Non-free online expert-answered Q&A

Pearl.com is an "online paid question-and-answer service" based in San Francisco.

==History==
Pearl.com was a re-branding of the company JustAnswer, founded in 2003 by Andy Kurtzig. Kurtzig had previously built and sold a company called "Anser" that automated the making of classified advertisements for newspapers.

By about 2012, JustAnswer offered customers a forum for posing questions to lawyers, healthcare professionals, computer technicians, relationship counselors and experts in numerous other fields. By 2014, the company changed its operations to comply with regulations.

==Controversy==
Regarding providing legal advice for "$30 to $40" and glossing over "details that could more easily emerge face to face" founder Andy Kurtzig conceded that an in-person followup may be needed.
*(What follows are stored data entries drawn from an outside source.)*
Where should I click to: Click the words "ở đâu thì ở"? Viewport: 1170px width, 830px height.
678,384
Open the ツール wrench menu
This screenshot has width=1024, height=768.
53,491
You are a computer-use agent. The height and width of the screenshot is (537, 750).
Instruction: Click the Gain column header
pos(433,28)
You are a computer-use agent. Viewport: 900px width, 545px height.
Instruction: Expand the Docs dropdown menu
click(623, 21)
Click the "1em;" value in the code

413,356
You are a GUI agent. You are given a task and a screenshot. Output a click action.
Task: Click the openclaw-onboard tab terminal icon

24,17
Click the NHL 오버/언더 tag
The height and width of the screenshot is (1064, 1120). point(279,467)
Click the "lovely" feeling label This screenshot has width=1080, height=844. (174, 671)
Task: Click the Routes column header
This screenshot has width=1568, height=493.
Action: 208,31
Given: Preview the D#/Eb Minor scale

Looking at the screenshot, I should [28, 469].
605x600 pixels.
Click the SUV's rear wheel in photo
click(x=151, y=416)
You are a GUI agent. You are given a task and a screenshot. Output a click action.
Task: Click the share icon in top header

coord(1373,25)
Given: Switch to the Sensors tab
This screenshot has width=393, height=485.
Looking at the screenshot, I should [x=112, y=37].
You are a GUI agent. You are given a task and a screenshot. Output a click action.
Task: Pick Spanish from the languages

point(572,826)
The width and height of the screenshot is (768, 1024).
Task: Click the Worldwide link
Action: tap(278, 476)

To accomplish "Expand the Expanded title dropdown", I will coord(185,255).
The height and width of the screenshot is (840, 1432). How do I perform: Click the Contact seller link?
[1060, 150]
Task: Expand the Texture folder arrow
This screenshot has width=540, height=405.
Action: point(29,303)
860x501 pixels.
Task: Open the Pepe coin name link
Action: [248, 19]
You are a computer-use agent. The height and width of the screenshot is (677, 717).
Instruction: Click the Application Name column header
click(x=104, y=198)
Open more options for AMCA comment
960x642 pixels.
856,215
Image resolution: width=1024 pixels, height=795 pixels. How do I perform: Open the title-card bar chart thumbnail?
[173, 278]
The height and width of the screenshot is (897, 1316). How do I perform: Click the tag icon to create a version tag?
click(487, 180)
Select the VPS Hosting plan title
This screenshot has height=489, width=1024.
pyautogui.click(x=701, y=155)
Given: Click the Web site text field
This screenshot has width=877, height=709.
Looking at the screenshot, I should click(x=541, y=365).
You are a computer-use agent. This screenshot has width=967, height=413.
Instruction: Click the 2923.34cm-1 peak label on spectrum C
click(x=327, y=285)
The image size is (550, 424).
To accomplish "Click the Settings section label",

He said to The Wall Street Journal his service delivers "key insights that will cut your appointment time from three hours to less than an hour.”

In January 2026, FTC sued JustAnswer for consumer deception. The lawsuit alleged that the company

...deceive[ed] consumers into enrolling in a monthly recurring subscription by claiming that consumers can 'join' JustAnswer and get access to Experts for a nominal fee (either $1 or $5, depending on the advertisement). In reality, consumers cannot join JustAnswer for $1 or $5. After consumers enter their credit card information to pay the nominal 'join' fee, Defendants simultaneously charge them a subscription fee that has ranged between $28 and $125. Defendants then continue to charge the subscription fee every month until the consumer cancels their subscription. While Defendants provide limited information about the required monthly subscription on their website, Defendants do not present it clearly and conspicuously. As a result, hundreds of thousands of consumers have provided their credit card information to Defendants without affirmatively consenting to enroll in an ongoing monthly subscription and pay the monthly fee.

As of February 1, 2026, over 9k customers reported on TrustPilot to have been defrauded by the American branch of JustAnswer and almost 5k by the UK branch.